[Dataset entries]
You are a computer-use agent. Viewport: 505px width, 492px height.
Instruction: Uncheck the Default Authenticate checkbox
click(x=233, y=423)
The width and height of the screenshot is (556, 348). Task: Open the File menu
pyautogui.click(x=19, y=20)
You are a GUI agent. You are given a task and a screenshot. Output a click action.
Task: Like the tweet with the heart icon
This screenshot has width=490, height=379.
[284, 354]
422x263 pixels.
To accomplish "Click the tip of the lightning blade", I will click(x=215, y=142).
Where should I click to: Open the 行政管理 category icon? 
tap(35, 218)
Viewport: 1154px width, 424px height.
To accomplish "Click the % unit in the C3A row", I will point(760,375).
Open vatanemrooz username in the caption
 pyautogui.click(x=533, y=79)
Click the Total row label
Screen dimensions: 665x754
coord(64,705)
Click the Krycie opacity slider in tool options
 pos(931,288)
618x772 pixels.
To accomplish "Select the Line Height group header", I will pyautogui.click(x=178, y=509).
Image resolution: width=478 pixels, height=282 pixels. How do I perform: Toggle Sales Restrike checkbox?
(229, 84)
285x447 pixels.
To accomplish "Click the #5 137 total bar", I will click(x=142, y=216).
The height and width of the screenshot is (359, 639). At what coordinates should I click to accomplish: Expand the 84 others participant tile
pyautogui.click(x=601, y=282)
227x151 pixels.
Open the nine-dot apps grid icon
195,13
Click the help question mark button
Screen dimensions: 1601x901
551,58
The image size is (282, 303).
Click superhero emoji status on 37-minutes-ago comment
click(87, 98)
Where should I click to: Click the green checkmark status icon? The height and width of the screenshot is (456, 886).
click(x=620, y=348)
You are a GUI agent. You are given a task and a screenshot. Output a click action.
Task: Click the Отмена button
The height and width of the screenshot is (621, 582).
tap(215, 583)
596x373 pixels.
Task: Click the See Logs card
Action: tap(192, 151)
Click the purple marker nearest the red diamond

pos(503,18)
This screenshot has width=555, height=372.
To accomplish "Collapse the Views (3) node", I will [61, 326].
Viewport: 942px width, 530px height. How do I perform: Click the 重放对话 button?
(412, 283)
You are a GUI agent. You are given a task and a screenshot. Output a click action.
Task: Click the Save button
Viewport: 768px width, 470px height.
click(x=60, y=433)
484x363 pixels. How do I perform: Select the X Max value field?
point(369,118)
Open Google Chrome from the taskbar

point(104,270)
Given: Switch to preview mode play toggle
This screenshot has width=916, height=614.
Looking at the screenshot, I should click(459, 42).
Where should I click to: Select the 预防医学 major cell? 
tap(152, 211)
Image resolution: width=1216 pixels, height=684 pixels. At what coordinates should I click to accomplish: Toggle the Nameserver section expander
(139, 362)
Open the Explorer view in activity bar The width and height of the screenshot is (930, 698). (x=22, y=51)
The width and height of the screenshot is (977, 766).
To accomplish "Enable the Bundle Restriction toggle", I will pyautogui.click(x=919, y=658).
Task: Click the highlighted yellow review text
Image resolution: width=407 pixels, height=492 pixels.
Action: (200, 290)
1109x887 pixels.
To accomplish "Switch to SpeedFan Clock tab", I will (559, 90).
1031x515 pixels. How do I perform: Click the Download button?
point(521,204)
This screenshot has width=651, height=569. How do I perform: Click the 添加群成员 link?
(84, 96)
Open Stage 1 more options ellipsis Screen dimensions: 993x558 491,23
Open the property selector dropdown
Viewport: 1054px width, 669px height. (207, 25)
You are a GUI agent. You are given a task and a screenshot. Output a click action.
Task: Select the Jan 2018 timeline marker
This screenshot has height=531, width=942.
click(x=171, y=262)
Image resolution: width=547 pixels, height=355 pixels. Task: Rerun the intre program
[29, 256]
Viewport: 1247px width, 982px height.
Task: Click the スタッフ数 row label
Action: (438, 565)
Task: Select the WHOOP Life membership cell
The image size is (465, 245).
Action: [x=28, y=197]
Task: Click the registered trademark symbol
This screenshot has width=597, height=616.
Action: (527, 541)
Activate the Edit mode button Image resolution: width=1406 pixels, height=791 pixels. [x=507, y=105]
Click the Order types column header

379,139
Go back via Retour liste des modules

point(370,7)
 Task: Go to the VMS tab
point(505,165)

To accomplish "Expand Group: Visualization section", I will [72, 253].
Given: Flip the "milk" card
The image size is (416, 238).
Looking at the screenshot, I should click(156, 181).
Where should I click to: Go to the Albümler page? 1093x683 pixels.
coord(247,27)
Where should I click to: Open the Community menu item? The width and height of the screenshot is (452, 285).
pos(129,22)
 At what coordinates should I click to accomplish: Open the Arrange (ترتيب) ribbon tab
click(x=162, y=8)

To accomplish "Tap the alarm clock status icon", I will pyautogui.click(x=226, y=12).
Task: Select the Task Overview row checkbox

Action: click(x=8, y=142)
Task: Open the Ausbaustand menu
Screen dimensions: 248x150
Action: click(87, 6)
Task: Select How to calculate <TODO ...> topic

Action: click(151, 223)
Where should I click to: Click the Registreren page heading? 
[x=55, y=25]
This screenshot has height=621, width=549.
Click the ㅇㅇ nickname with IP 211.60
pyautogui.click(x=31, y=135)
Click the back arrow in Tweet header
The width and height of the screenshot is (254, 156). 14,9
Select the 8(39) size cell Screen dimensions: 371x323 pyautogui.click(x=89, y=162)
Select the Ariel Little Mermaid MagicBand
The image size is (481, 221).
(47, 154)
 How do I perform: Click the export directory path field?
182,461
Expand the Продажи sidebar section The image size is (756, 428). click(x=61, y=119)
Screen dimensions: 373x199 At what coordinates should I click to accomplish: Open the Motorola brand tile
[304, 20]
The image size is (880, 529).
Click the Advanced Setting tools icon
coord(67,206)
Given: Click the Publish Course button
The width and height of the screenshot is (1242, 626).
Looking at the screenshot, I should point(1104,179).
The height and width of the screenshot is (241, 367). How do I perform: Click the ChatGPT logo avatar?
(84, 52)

# Work instructions:
What is needed is a copy of every line above in which "Switch" appears.

# Result of the task:
Given: Switch to preview mode play toggle
To accomplish "Switch to SpeedFan Clock tab", I will (559, 90).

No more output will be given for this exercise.